▶ [Task directions]
Print every item below word for word, keeping each line as it is.

>> START Input records

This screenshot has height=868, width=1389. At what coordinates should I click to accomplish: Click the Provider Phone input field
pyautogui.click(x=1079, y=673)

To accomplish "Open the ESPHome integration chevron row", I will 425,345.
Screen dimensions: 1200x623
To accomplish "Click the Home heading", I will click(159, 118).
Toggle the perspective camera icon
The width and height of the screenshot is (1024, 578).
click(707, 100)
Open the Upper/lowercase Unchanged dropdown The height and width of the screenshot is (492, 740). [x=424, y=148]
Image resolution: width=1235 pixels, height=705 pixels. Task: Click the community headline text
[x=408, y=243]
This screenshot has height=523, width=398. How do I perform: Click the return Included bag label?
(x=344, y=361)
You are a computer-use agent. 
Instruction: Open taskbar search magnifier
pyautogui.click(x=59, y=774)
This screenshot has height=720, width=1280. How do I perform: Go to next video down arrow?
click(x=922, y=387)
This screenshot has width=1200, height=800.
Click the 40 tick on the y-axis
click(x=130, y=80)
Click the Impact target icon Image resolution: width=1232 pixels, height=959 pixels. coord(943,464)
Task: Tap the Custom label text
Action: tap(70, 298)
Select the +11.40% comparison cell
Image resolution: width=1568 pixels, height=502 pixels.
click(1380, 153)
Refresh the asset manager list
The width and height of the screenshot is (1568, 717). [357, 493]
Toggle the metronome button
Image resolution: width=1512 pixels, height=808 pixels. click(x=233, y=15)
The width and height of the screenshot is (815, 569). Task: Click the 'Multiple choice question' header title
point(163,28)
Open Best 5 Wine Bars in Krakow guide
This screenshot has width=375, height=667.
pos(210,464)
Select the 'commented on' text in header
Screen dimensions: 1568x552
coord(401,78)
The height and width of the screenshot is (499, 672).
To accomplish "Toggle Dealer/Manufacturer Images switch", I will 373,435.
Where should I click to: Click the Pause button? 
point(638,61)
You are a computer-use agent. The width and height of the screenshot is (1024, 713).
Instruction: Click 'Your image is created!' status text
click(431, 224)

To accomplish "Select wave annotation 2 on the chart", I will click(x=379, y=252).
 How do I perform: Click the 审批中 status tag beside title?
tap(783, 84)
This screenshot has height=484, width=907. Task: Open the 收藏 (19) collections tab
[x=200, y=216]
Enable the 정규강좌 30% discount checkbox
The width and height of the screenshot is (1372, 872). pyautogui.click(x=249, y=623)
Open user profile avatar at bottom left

>> END Input records

▶ [Task solution]
This screenshot has height=868, width=1389. At what coordinates should I click to accomplish: Click the Provider Phone input field
pyautogui.click(x=1079, y=673)

To accomplish "Open the ESPHome integration chevron row", I will 425,345.
Screen dimensions: 1200x623
To accomplish "Click the Home heading", I will click(159, 118).
Toggle the perspective camera icon
The width and height of the screenshot is (1024, 578).
click(707, 100)
Open the Upper/lowercase Unchanged dropdown The height and width of the screenshot is (492, 740). [x=424, y=148]
Image resolution: width=1235 pixels, height=705 pixels. Task: Click the community headline text
[x=408, y=243]
This screenshot has height=523, width=398. How do I perform: Click the return Included bag label?
(x=344, y=361)
You are a computer-use agent. 
Instruction: Open taskbar search magnifier
pyautogui.click(x=59, y=774)
This screenshot has height=720, width=1280. How do I perform: Go to next video down arrow?
click(x=922, y=387)
This screenshot has width=1200, height=800.
Click the 40 tick on the y-axis
click(x=130, y=80)
Click the Impact target icon Image resolution: width=1232 pixels, height=959 pixels. coord(943,464)
Task: Tap the Custom label text
Action: tap(70, 298)
Select the +11.40% comparison cell
Image resolution: width=1568 pixels, height=502 pixels.
click(1380, 153)
Refresh the asset manager list
The width and height of the screenshot is (1568, 717). [357, 493]
Toggle the metronome button
Image resolution: width=1512 pixels, height=808 pixels. click(x=233, y=15)
The width and height of the screenshot is (815, 569). Task: Click the 'Multiple choice question' header title
point(163,28)
Open Best 5 Wine Bars in Krakow guide
This screenshot has width=375, height=667.
pos(210,464)
Select the 'commented on' text in header
Screen dimensions: 1568x552
coord(401,78)
The height and width of the screenshot is (499, 672).
To accomplish "Toggle Dealer/Manufacturer Images switch", I will 373,435.
Where should I click to: Click the Pause button? 
point(638,61)
You are a computer-use agent. The width and height of the screenshot is (1024, 713).
Instruction: Click 'Your image is created!' status text
click(431, 224)

To accomplish "Select wave annotation 2 on the chart", I will click(x=379, y=252).
 How do I perform: Click the 审批中 status tag beside title?
tap(783, 84)
This screenshot has height=484, width=907. Task: Open the 收藏 (19) collections tab
[x=200, y=216]
Enable the 정규강좌 30% discount checkbox
The width and height of the screenshot is (1372, 872). pyautogui.click(x=249, y=623)
Open user profile avatar at bottom left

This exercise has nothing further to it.